### Work to be completed
Reproduce the diet-tweaking forum post, beginning at the words "Dinner: grilled chicken" and stopping after "break from creatine)", with "grilled" replaced by "baked".

### Text under study
# Need some diet tweaking



## JohnnyBoyUSMC (Jun 16, 2012)

Ok all. So FYI I'm 28, 5'8, 158lbs right now. I've always been a hard gainer and somewhat slim, and only ever put any weight on after I started getting into fitness. That being said I have ALWAYS had this bit of belly fat. Even during my first Iraq tour when I dropped from 150 to 137 it stuck with me and has never really left. My goals are simple: put on lean muscle, increase endurance and strength, and not be as slim. End goal is to be in great shape for when I'm free to go for PJ indoc in the future. 

For exercise I do SOFWOD three times a week and swimming three times a week practicing the total immersion program to improve my swim with a day of rest. 

Diet is as follows: 

Breakfast: three egg whites and bowl of oatmeal (plain, with cinnamon sugar and milk mixed in) 

Lunch: usually turkey breast (2-4 slices) and about half a cup of broccoli 

Dinner: grilled chicken or fish or turkey breast, broccoli or green beans 

My rest day is also my cheat day for at least one meal, sometimes two.

Try and not eat any bread, pasta or rice in meals. 

Supplements: whey protein, multivitamin, fish oil, quercitin, beta alanine (currently on month break from creatine)

Don't feel like I'm putting on enough mass healthily honestly. Trying not to spend a lot of cash either given I split the grocery bill with the grandfather. Usually don't drink except on Friday & Saturday to unwind for the weekend, and it's usually no more than a sixer of Guinness of shiner bock, though sometimes I'll enjoy some Johnny walker. 

Ok all lay it on me! I'm not planning on really changing my workout routine on the advice of a mentor on here but you can comment if you want , still diet advice would be most welcome!


----------



## CDG (Jun 16, 2012)

### Dataset entries
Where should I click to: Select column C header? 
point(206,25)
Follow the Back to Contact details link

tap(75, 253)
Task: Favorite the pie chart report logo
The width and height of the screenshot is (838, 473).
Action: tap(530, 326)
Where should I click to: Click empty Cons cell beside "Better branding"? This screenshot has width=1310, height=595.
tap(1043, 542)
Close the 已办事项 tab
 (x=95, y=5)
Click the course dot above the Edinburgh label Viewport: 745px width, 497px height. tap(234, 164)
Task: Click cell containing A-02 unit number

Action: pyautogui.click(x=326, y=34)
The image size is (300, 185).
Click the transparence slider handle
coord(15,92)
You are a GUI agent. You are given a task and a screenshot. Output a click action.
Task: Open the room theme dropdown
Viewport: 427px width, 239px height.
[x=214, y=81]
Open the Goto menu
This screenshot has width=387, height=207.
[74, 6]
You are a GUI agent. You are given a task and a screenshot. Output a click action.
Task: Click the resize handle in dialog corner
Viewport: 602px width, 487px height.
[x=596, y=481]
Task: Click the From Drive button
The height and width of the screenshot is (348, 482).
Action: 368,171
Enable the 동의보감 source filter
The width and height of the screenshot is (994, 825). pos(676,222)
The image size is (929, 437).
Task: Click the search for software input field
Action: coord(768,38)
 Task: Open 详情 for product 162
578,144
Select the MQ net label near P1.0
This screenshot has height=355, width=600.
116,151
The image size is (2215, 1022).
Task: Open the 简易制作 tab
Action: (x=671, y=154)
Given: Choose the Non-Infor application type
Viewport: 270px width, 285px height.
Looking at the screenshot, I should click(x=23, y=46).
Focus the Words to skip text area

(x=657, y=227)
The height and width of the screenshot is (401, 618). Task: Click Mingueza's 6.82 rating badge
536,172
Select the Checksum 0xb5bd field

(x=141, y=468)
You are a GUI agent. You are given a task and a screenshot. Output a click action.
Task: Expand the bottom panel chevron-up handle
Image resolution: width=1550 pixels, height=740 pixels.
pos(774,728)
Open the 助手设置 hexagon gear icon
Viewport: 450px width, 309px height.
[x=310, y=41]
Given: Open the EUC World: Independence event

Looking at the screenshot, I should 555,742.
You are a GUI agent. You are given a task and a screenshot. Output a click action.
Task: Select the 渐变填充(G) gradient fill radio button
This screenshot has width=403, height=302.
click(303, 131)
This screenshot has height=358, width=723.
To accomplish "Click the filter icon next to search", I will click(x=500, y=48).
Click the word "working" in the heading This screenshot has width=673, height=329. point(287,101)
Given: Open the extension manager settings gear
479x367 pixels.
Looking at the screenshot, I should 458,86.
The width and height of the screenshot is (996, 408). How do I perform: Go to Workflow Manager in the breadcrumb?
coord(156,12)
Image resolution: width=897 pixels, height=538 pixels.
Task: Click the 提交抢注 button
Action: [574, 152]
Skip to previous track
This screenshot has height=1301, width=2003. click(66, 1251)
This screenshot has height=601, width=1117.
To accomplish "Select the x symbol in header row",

### Answer section
Dinner: baked chicken or fish or turkey breast, broccoli or green beans 

My rest day is also my cheat day for at least one meal, sometimes two.

Try and not eat any bread, pasta or rice in meals. 

Supplements: whey protein, multivitamin, fish oil, quercitin, beta alanine (currently on month break from creatine)